[DOCUMENT EXTRACT start]

The availability of additional authorized shares of Common Stock and Class A
Common Stock will also enable the Company to act promptly when the Board of
Directors determines that the issuance of additional shares of Common Stock and
Class A Common Stock is advisable. It is possible that shares of Common Stock
and Class A Common Stock may be issued at a time and under circumstances which
may increase or decrease earnings per share and increase or decrease the book
value per share of shares presently held. If the proposed amendment is
approved by stockholders, no further authorization for the issuance of the
newly authorized Common Stock and Class A Common Stock will be solicited prior
to such issuance.
The Company has no current plans to issue any of the additional
authorized shares of Common Stock or Class A Common Stock, should the proposed
amendment be approved by the Company's stockholders.

[DOCUMENT EXTRACT end]
[DATASET EXTRACT start]

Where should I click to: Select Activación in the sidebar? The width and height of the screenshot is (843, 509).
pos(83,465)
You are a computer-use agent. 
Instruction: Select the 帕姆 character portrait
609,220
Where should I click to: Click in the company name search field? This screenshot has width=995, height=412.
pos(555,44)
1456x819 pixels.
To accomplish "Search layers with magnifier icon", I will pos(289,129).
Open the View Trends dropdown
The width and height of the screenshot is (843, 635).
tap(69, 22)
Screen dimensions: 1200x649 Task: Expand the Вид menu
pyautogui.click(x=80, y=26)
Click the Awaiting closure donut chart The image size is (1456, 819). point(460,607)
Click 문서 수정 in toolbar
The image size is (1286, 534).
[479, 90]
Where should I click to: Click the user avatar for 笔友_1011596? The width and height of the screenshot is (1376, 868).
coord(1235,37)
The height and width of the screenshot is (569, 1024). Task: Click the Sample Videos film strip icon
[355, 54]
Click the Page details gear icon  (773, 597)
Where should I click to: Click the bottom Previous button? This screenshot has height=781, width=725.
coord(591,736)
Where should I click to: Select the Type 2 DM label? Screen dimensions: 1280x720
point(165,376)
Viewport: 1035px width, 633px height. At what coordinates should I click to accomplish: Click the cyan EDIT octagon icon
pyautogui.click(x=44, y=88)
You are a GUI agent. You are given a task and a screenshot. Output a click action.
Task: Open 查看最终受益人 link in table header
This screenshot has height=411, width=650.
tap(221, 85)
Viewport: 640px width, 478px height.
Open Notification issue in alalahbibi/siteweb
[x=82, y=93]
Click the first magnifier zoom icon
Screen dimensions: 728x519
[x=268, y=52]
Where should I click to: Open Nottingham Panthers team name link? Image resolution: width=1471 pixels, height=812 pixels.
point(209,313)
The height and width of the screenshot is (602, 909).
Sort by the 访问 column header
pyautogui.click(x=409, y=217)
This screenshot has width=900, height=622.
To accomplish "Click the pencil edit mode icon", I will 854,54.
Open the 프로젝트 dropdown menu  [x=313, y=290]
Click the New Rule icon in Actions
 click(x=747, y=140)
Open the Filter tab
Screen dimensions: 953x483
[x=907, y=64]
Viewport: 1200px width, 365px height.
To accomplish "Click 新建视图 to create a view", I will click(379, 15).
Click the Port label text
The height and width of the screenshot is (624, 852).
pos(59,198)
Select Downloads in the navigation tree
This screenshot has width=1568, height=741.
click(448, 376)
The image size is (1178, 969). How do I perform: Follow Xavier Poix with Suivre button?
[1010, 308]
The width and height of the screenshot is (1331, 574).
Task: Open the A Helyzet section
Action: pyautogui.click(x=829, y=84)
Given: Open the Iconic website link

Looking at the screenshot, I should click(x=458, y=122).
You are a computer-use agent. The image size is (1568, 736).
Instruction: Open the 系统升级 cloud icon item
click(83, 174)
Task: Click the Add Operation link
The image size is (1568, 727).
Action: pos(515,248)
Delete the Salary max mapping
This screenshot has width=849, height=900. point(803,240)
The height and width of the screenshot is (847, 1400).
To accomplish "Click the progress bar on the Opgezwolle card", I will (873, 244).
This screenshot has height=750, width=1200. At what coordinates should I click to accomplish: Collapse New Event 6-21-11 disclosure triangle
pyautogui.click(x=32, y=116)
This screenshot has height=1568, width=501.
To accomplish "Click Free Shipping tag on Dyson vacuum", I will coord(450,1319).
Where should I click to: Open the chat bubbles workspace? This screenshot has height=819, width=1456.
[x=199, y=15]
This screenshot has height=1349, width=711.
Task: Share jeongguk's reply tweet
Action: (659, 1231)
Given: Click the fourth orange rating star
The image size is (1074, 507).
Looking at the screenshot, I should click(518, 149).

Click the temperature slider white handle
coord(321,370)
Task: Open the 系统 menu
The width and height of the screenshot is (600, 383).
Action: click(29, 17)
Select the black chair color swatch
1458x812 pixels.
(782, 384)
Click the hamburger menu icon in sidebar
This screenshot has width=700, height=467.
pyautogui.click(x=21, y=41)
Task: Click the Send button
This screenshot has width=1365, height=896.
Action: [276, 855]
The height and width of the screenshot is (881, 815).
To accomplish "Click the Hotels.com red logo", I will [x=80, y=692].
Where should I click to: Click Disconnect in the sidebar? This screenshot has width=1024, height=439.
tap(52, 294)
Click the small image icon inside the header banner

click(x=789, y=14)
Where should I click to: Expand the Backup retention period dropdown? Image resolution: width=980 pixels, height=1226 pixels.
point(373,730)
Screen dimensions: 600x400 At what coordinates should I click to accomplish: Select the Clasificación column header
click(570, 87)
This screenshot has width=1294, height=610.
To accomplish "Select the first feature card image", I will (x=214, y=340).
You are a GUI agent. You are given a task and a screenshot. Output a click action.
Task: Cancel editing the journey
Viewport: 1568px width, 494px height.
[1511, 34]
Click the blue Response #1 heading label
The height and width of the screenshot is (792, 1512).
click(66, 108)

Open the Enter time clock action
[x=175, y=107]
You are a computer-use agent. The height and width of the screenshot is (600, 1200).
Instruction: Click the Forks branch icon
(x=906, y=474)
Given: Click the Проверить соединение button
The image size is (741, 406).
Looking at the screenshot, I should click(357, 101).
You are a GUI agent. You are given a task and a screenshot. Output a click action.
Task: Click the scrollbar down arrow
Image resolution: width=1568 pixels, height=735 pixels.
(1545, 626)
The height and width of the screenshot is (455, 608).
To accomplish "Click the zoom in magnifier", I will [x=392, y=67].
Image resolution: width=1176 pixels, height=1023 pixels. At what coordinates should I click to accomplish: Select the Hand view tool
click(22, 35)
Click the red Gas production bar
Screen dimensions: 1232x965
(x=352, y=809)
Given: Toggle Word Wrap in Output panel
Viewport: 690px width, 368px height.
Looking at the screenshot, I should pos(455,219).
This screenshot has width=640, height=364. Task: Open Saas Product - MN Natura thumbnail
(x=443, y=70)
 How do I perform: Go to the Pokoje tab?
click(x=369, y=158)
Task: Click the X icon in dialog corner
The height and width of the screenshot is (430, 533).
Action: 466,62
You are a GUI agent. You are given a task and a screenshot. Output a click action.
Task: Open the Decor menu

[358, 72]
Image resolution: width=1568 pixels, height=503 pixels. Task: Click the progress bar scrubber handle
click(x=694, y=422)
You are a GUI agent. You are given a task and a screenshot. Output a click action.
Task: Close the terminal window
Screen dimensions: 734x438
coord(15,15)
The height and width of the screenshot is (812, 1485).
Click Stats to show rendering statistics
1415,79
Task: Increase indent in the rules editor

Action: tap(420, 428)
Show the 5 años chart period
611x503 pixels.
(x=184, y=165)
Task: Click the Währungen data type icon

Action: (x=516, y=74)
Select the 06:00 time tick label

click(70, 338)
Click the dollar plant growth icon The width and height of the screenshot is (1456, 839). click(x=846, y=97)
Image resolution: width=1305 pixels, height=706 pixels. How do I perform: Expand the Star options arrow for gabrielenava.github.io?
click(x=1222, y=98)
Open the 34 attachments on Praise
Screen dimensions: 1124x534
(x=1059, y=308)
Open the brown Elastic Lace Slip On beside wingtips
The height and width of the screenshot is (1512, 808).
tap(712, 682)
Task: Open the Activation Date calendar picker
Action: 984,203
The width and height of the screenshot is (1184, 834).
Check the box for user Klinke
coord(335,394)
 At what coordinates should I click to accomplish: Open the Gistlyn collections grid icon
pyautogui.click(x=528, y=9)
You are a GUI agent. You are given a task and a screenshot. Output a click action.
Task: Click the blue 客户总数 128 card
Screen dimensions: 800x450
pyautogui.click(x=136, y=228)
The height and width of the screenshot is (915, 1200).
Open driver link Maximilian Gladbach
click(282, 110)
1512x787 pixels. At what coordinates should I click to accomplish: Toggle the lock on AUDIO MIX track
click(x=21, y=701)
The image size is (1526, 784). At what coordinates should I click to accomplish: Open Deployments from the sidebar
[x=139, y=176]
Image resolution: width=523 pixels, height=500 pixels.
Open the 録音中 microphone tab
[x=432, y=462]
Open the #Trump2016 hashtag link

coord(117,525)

[DATASET EXTRACT end]

* [WHAT THE TASK REQUIRES]:
Duplicate the passage on additional authorized shares word for word, starting with "The availability of" and going on through "the Company's stockholders.".

* [OUTPUT]:
The availability of additional authorized shares of Common Stock and Class A
Common Stock will also enable the Company to act promptly when the Board of
Directors determines that the issuance of additional shares of Common Stock and
Class A Common Stock is advisable. It is possible that shares of Common Stock
and Class A Common Stock may be issued at a time and under circumstances which
may increase or decrease earnings per share and increase or decrease the book
value per share of shares presently held. If the proposed amendment is
approved by stockholders, no further authorization for the issuance of the
newly authorized Common Stock and Class A Common Stock will be solicited prior
to such issuance.
The Company has no current plans to issue any of the additional
authorized shares of Common Stock or Class A Common Stock, should the proposed
amendment be approved by the Company's stockholders.